Campus researchers contributed to a study that found a widely used algorithm in the health care industry contributes to racial, socioeconomic and gender prejudices despite being built to overcome bias.
According to the study, high-risk care management software programs determine access to high-risk health care programs, which consistently admit more healthy white individuals. Fixing the algorithm would increase the percentage of Black patients admitted to the programs from 17.7% to 46.5%, according to the study.
Campus acting associate professor of public health and lead researcher Ziad Obermeyer said the source of the algorithm bias is found within the inequalities of the health care system.
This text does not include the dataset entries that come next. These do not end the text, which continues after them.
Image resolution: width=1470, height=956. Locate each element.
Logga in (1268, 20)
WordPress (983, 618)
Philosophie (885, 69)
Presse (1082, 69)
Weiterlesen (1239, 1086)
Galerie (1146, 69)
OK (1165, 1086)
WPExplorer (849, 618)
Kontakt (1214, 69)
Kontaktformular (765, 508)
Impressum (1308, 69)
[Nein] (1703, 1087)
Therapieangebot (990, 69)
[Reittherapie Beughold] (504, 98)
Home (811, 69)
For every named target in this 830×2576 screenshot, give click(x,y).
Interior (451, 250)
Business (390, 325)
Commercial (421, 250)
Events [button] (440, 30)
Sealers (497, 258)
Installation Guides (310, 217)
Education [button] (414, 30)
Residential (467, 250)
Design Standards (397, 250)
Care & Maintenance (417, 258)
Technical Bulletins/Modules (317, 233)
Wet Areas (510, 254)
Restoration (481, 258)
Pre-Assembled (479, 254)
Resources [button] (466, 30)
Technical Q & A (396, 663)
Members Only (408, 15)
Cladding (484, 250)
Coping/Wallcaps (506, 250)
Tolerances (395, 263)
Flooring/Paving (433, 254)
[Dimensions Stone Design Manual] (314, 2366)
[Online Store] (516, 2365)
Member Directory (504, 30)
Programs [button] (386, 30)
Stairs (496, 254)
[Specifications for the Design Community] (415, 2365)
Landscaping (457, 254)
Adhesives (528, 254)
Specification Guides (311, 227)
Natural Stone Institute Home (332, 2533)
“The problem is that when you’re Black and sick, you cost less than a white patient because of inequality and their access to health care,” Obermeyer said.
Bias occurs in the system because the algorithms use health costs to determine health needs, according to the study. The algorithm falsely concludes that Black patients are healthier than white patients because less money is spent on Black patients who have the same level of need.
Obermeyer and the other researchers partnered with an academic hospital that used the risk-based algorithms to determine who had preferential access to a health care program. The study’s sample consisted of 6,079 people who self-identify as Black and 43,539 people who self-identify as white.
The researchers received the algorithm-predicted risk score and related it to direct measures of health like the number of ill patients. The risk score found that Black people had poorer health than white people.
For campus social welfare professor Tina Sacks, the algorithm’s bias was not a surprise.
“Researchers and lay people alike tend to decontextualize AI and big data without understanding that fundamentally all of these systems are created by humans with the attendant biases and overt discrimination baked into the cake,” Sacks said in an email. “What is surprising is that anyone would think a human-made ‘machine’ would not reproduce the biases of the humans that built it.”
There were efforts in addressing the issue of bias in health care systems, however.
The researchers eventually reached out to the software company that makes the algorithm. The company was incredibly responsive, verified the bias and tried to generate a solution, according to Obermeyer. Obermeyer also said the company was able to reduce the bias by 84%.
Obermeyer added that to overcome this bias, it is up to students to lead the way. Those studying data science and algorithms are only some of the leading catalysts for change, Obermeyer said.
“We want a health system that anticipates health needs and a lot of these algorithms would be made by students today,” Obermeyer said. “It is an extremely important job because it’s up to us to find solutions to inequalities in the system.”